(Data for pointing at screenshots and documents)
============================================================

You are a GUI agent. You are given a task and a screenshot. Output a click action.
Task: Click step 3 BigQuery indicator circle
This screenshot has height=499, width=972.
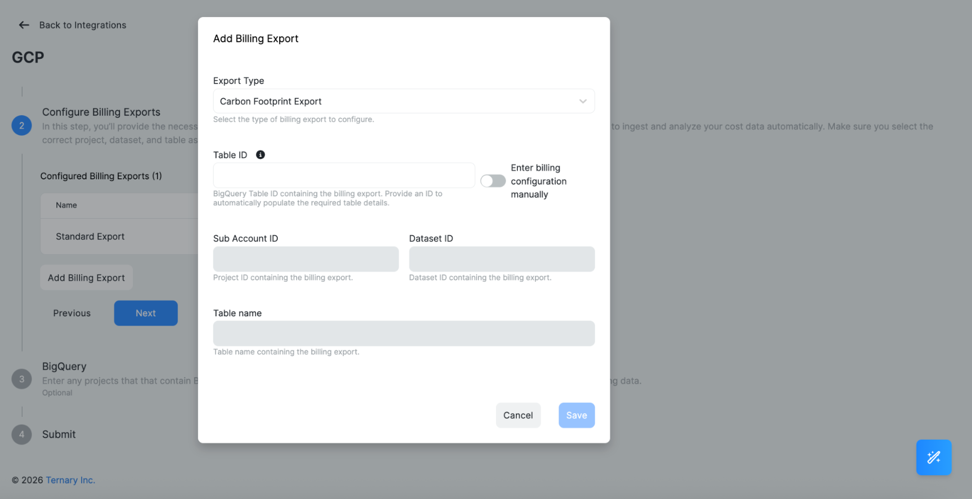click(x=21, y=379)
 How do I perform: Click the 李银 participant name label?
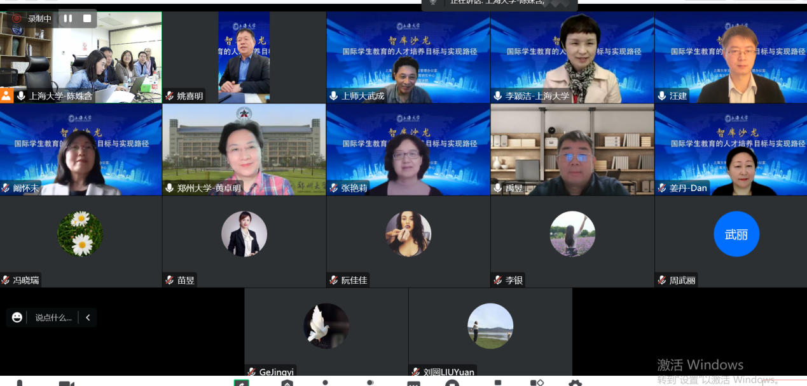[514, 280]
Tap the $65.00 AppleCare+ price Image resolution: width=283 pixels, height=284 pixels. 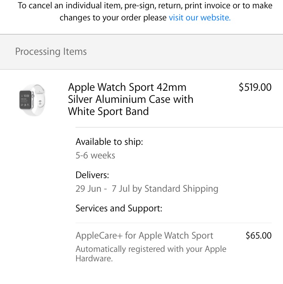pyautogui.click(x=258, y=236)
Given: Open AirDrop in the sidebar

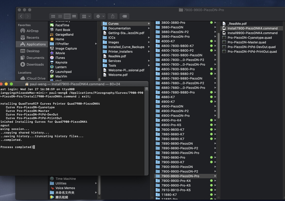Looking at the screenshot, I should click(32, 31).
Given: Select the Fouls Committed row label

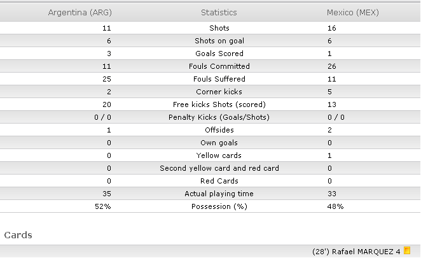Looking at the screenshot, I should (219, 66).
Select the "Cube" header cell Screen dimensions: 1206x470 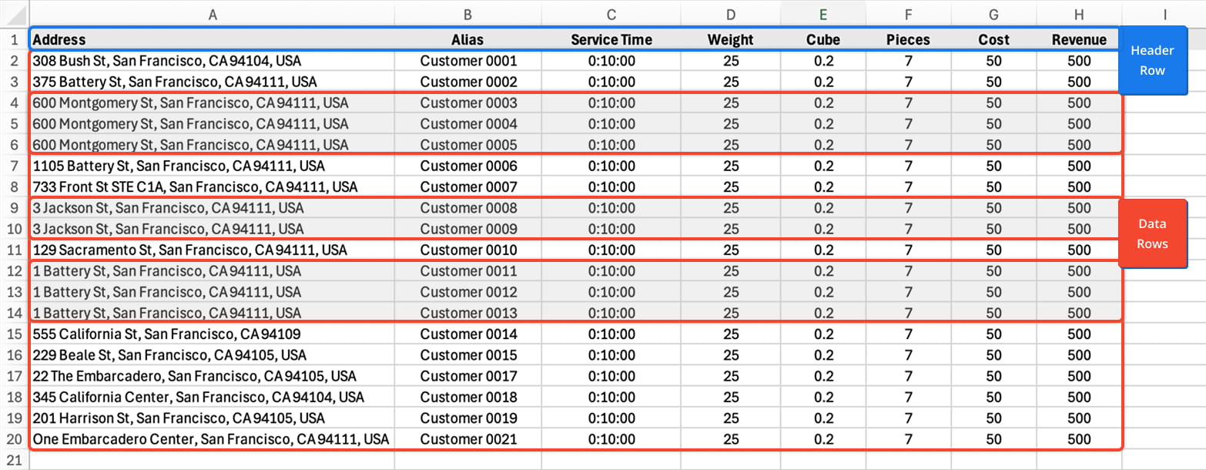(822, 39)
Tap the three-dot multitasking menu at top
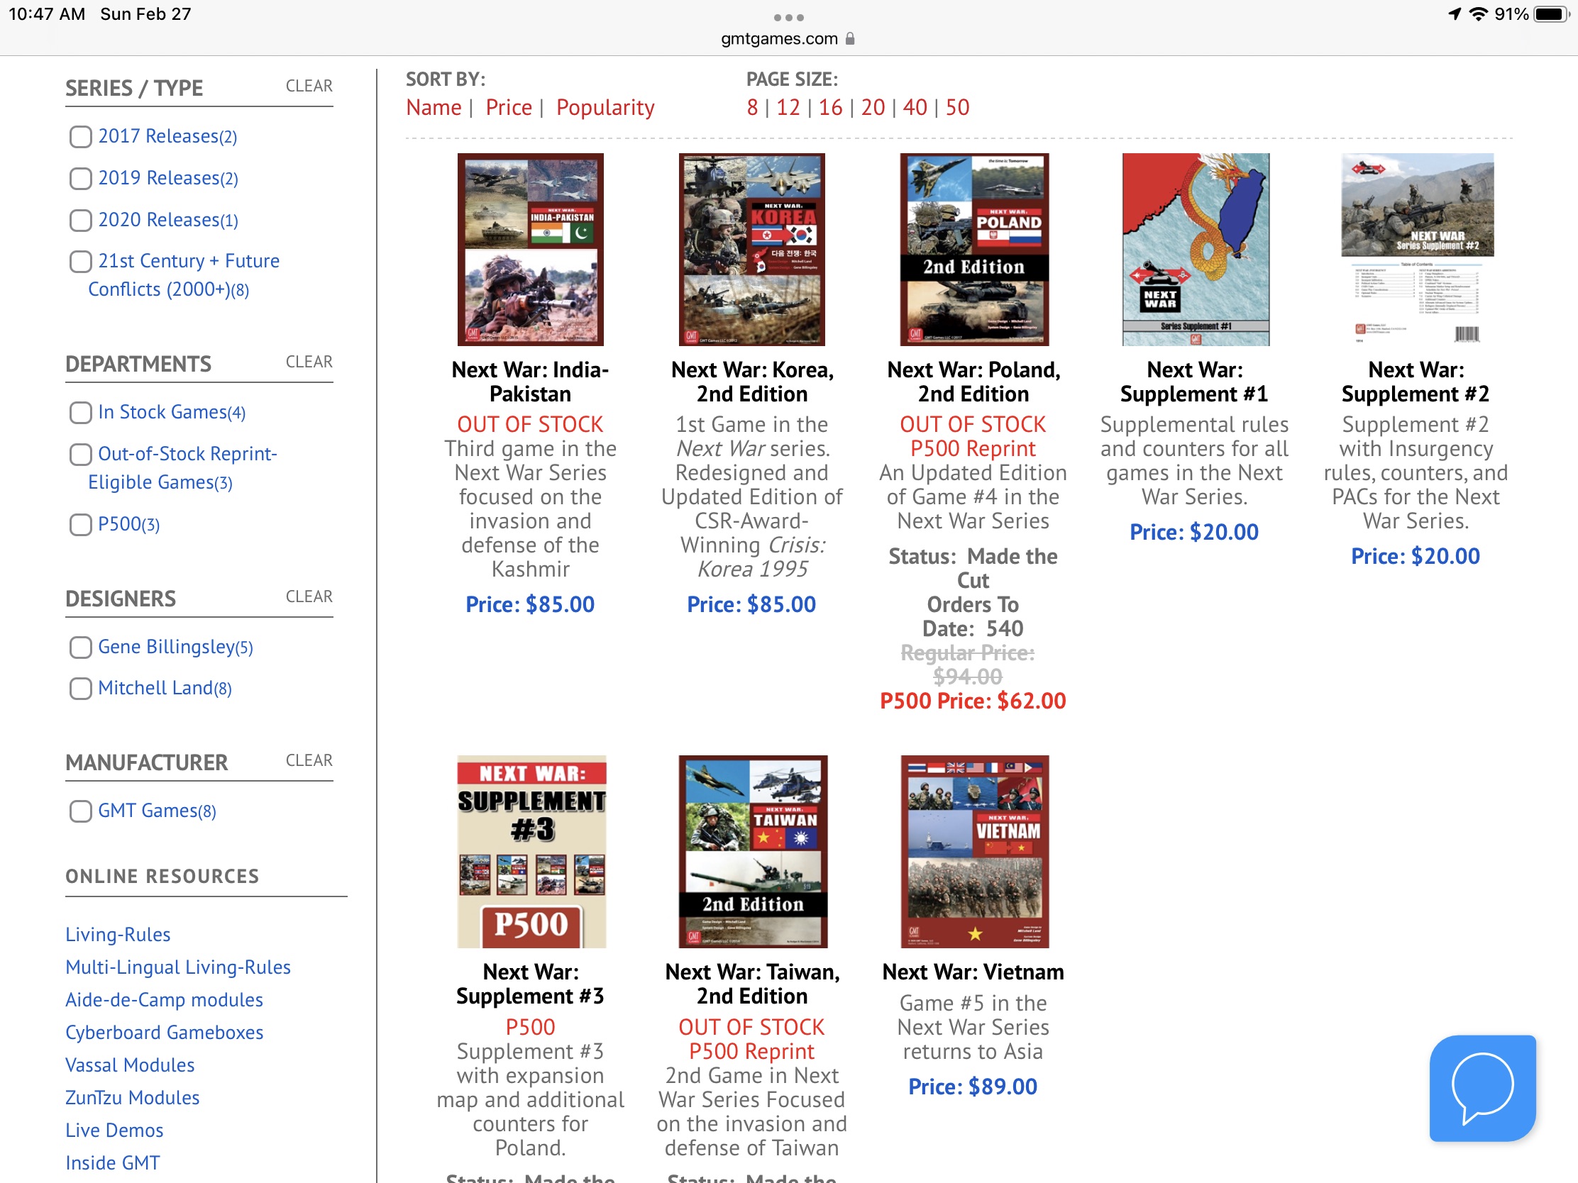 [x=788, y=17]
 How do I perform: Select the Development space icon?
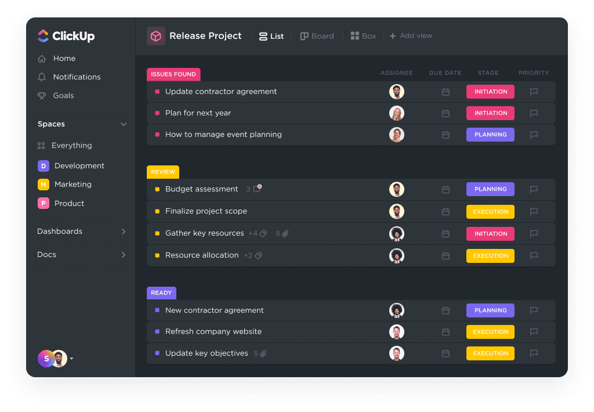(43, 165)
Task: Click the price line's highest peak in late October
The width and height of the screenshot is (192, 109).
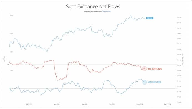Action: (x=130, y=16)

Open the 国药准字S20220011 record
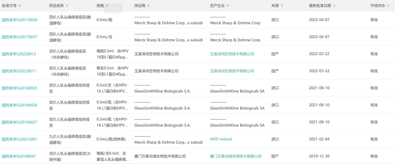point(19,71)
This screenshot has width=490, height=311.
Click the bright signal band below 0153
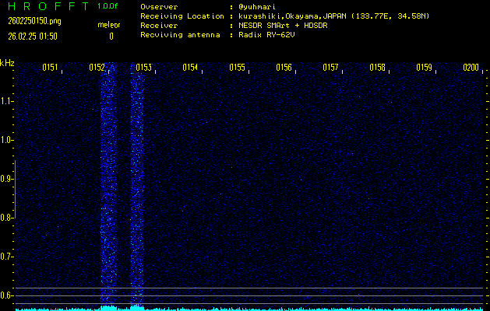click(x=137, y=187)
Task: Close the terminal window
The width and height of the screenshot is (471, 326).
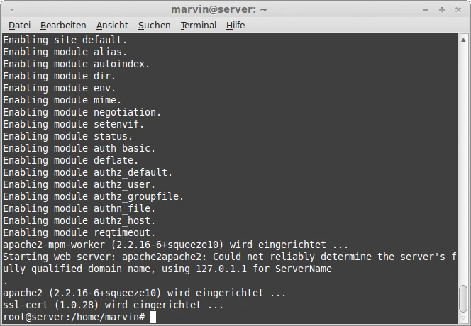Action: pyautogui.click(x=458, y=10)
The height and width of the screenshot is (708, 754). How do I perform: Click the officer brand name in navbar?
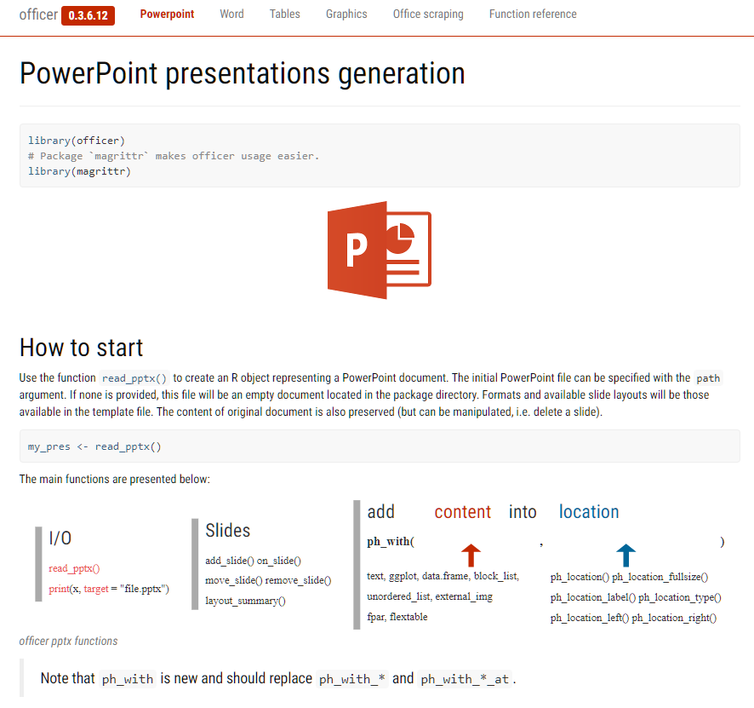38,14
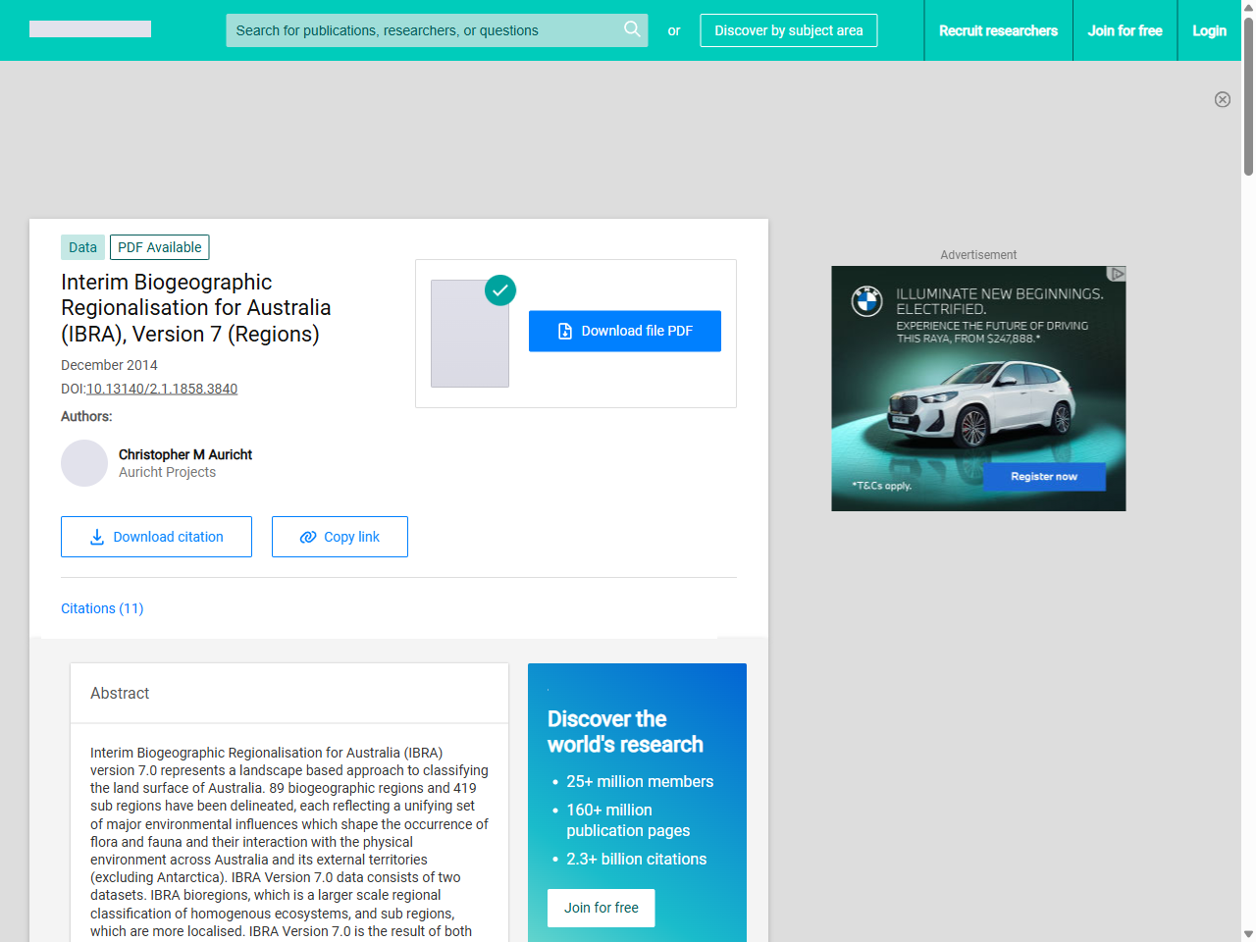
Task: Select the download icon on Download citation
Action: pos(95,537)
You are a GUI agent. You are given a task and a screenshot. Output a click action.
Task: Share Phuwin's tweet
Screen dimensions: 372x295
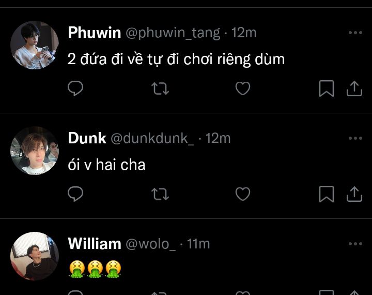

============================================================

▶ _Short task_:
How many lines of the data above contain the word "This"? Reply with only the number.

▶ _The reply_:
2